FOR A
THEATER
OF THE
BODY
Zerogrammi is that particular state of grace that allows us to see things (from the simplest to the most complex) for what they are, finally intelligible, revealing themselves in their most elementary form, with a weight equal to zero, like the verse of a poem, like music, simple and clear, light but indelible, like certain unconditional and free loves. When this state is achieved, the things of the world become clear, and the feeling that comes from contact with them no longer needs redundant paraphrases, exemplifications, to be communicated. Because, already reduced to the minimum terms, it touches without passing through reason, playing the strings of a universal feeling that unites us all in front of the absolute.
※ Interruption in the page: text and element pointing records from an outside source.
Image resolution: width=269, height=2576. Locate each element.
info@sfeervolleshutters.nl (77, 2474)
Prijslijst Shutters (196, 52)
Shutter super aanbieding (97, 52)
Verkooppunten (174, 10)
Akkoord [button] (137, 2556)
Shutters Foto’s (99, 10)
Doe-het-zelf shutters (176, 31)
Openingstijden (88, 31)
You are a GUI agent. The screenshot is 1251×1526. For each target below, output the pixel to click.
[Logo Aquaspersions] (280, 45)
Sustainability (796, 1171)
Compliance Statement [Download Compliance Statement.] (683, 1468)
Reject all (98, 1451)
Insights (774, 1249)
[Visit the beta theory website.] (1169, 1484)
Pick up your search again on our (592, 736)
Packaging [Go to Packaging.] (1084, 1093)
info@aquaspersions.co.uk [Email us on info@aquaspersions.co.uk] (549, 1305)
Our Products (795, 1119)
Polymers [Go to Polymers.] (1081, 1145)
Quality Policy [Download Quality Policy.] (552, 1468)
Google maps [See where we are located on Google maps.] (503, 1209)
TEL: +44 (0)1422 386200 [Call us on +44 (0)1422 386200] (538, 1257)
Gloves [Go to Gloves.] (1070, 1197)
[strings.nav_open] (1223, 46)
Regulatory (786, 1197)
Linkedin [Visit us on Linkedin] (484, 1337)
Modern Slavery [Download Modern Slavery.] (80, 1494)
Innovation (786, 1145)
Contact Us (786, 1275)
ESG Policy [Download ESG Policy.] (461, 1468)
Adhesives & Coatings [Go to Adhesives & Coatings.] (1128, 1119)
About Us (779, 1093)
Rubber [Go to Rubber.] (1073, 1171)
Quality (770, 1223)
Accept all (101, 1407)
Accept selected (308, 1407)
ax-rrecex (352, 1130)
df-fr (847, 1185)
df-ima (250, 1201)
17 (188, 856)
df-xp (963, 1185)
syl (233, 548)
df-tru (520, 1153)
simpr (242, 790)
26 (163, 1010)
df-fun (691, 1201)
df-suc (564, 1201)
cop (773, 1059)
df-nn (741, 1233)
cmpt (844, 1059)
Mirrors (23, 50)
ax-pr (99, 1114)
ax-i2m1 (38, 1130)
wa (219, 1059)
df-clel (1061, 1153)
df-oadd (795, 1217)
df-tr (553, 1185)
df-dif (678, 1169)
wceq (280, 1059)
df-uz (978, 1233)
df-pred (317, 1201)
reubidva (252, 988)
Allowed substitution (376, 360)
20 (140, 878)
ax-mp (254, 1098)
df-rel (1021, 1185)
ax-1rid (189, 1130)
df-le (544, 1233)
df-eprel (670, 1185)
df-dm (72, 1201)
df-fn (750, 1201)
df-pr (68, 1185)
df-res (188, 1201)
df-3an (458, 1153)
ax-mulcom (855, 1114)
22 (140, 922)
This is how I desire the relationship with the spectator : similar to that feeling of understanding and belonging that we perceive in front of the verse of a poem, simple and abstract despite its complexity and concreteness.
It often happens that contemporary choreographic language transcends narration, and that it projects us into a state of questioning where we feel deprived of the knowledge necessary to understand it. An understanding that seems reserved for those few connoisseurs capable of grasping its rhythmic, rhetorical, and metric mechanisms.
As a choreographer I feel the duty to clarify the purpose of my work and embrace a meaning in which each of my interlocutors can participate, without fearing simplicity and that Calvinian lightness which is moderation, calculation, seriousness, parsimony, concentration, work . Isn't this perhaps the purpose of every form of language?
Not a dance that seems to overflow with interpretations and meanings to chase, but a dance that can aspire to a limpid, clear rhetoric. That of the story , of the narration as well as that of form and color, the poetics of space and time, of a drop of water, of a falling leaf or of a fried egg. The poetics that hides, unexpressed, unrevealed, behind timid, small, circumscribed human actions in which our interlocutor can easily recognize himself, opening up to a space of dialogue and exchange that always generates new points of view that have the value of cracking us, exposing us, changing us by permeating our identity.
Dance, which by its nature opens up to a wider range of interpretations than that suggested by the word, resting on this innate quality, often runs the risk of saying nothing, or gets lost in the multitude of meanings presuming a communicative commitment that in retrospect remains unfulfilled (leaving the spectator with large and inextricable question marks) or, an even more serious condition, is corrupted from within when, reflecting on itself, it loses along the way, incidentally and consciously, the communicative necessity, the urgency, finally deeming the how sufficient, inexorably neglecting the what.